Zaitsev invited me to give a seminar to his colleagues at the famed Sternberg Astronomical Institute, where Iosif Shklovsky worked throughout his career and where SETI research continues today. Walking there, across a city square with boom-box-toting teens doing skateboard tricks off a Lenin statue, past elegant old Russian Orthodox churches coexisting with McDonald’s restaurants, I thought of the dampened but simmering historical conflicts between our societies. In an elegant wood-paneled auditorium that felt out of another time, I scrawled a few equations on the blackboard—yes, a real chalk-dusty, scratchy blackboard—and presented my thoughts about immortal civilizations and the consequences for Earth and SETI. The audience of mostly older scientists was attentive and full of great, challenging questions. Afterward, they showed me Shklovsky’s modest, cozy, book-lined office, which has been preserved, shrinelike. The walls and shelves were unchanged in the intervening twenty-two years since his death, and it felt intimate, like slipping into his lively, luminous mind. They invited me to sit in the great man’s chair. From his neat wooden desk, I gazed out through a dense tangle of poplar branches nodding rhythmically against a darkening fall sky. I imagined Shklovsky looking out on these same tall trees while writing his timeless Un
iverse, Life, Mind, which grew into his classic collaboration with Sagan. On this space race anniversary, I felt the presence of futures past, the rushing ephemera of our lives against the patience of the cosmos. Looking up, I noticed a photograph taped to a glass cabinet filled with scientific reports: an eleven-by-fourteen glossy author photograph, slightly yellowed at the edges, of a radiantly smiling and handsome Carl Sagan.

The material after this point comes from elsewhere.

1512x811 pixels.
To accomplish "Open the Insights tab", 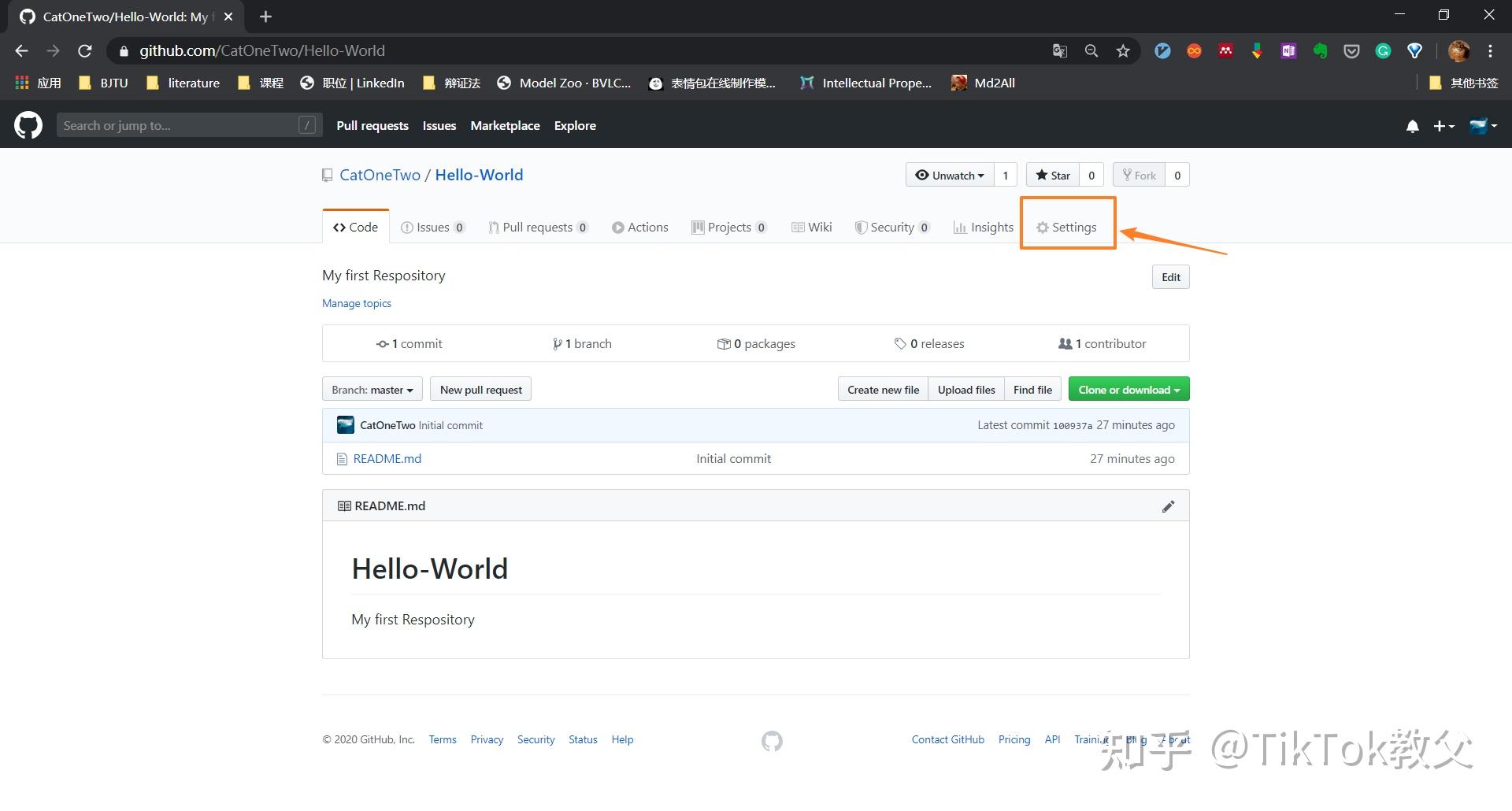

Alexander Zaitsev (left) with the author outside the Moscow youth center, where teens worked on a message from Earth.
Sagan smiling down over Shklovsky’s desk (Sternberg Institute, Moscow, October 2007).
As Shklovsky and Sagan stated in the early 1960s, and SETI has accepted ever since, our first and most obvious role is to listen, not transmit. The rationale for this did not stem originally from concerns about ethics or existential risk. It was more about knowing our station in life. As Seth Shostak puts it, “We’ve had radio for a hundred years. They’ve had it for at least a thousand years. Let them do the heavy lifting.”
Zaitsev, however, believes that broadcasting to the stars is a good idea. The way he describes it, there is almost a moral imperative to transmit. At least, he feels, there is a logical necessity: if every civilization in the galaxy is listening but not sending, then there is no chance of success. He gave me a thick stack of papers he’d published on the rationale for METI. In one of them, he stated that “such an unselfish activity is natural for a developed civilization.”